Es folgte ein ohrenbetäubender Tornado. Er kletterte fast zweihundert Meter nach oben, „saugte große Stücke von eingestürzten Häusern, verbrannte Möbelreste und sogar Wasser aus dem Fluß auf“, Trümmer wurden auf sie herabgeschleudert, aber dann änderte der Tornado seine Richtung. Dann kam ein schwarzer Regen, wie flüssige Holzkohle fiel er vom Himmel, und es dauerte bis zum Sonnenuntergang, bis sich das riesige Feuer und der Tornado gelegt hatten.

In der Hölle kann es nicht schlimmer sein, und diejenigen, die sofort umkamen, konnten froh sein, denn ihnen blieben die Qualen und das Elend eines meist vergeblichen Überlebenskampfes erspart.

Der weitere Weg war gekennzeichnet von dem Versuch, dem elenden Chaos zu entkommen und der Suche nach medizinischer Hilfe in einer scheinbar ausweglosen Lage. Eine eigene innere Kraft, der unbewußte Überlebenswille und die unerbittliche Forderung seines eigenen Vaters Fukuichi, nicht aufzugeben und weiterzumachen, waren für Shinji die Rettung. Für Fukuichi, selbst dem Tod nahe, war das Überleben seines Sohnes Shinji seine letzte Mission, die ihn zu diesem Zeitpunkt am Leben hielt. „Seine Unnachgiebigkeit war wie eine Peitsche aus hartnäckigster Liebe“, erinnerte Shinji sich.

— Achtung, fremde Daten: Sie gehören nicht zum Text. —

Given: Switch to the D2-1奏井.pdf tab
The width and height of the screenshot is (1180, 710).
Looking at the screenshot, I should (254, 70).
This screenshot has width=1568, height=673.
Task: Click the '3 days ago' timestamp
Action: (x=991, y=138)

Shinji Makamo brauchte sehr lange Zeit, bevor er ins normale Leben zurückkehren konnte. Überlebt hat er schließlich, weil sich in jeder weiteren Lebensstation ein „Engel“, ein „guter Samariter“ fand, Menschen, die sich um ihn kümmerten, obwohl sie selbst in ärmlichsten Verhältnissen lebten. Menschen, die Mitleid empfanden mit seinem Schicksal, und die ohne zu fragen halfen.

Als wüßte die Verfasserin von den Parallelen, die man beim Lesen des Buches sofort mit der gegenwärtigen schrecklichen Weltlage und der unmittelbaren Gefahr eines großen Krieges zieht, läßt sie den Leser nicht mit Weltuntergangsgedanken und Pessimismus stehen. Der Untertitel des Buches lautet: „Eine wahre Geschichte aus Hiroshima vom Überleben und Vergeben“.

Shinjis Lebenserfahrung war folgende: Das Gute und die Liebe zum Menschen sind der Weg zum Leben. Das Böse, Wut, Haß, Rache führen zu Zerstörung und Untergang. Den eigenen Schritt in die Zukunft zu tun, den Weg dorthin seinen Kindern zu vermitteln, war laut Akiko die Mission ihres Vaters: „Unsere Stadt war für immer verändert. Daran gab es keinen Zweifel. Aber ich sah nichts Gutes darin, sich an Feindseligkeit zu klammern, sich auf die Vergangenheit statt auf die Zukunft zu konzentrieren. Es würde nichts Gutes bringen, die eingeengte Sichtweise, die schwierige und harte Einstellung einzunehmen, die den Großteil der Welt in den Krieg hineingezogen hatte. Das waren die Scheuklappen, die den Konflikt befeuerten, nicht ihn beruhigten. Ich wollte nach vorne blicken. Ich wollte sehen, wie aus Feinden Freunde wurden. Ich wollte Frieden.“

Die Zukunft seiner Kinder wünschte sich Shinji Makamo so: „Ich wollte, daß sie in einer friedlichen Welt leben, in einer Welt, in der die verschiedenen Kulturen daran arbeiteten, einander kennen und verstehen zu lernen, in einer Welt, in der sie die Gräueltaten des Krieges niemals sehen oder kennenlernen würden. Ich wollte für meine Töchter mehr, als daß sie in dieser Welt nur lebten. Ich wollte, daß sie dabei halfen, diese Welt zu erschaffen.“

Und das tat Akiko. Sie ging in die USA, wo sie heute lebt, als klinische und medizinische Psychologin arbeitet und sich bei vielen Friedensaktivitäten engagiert.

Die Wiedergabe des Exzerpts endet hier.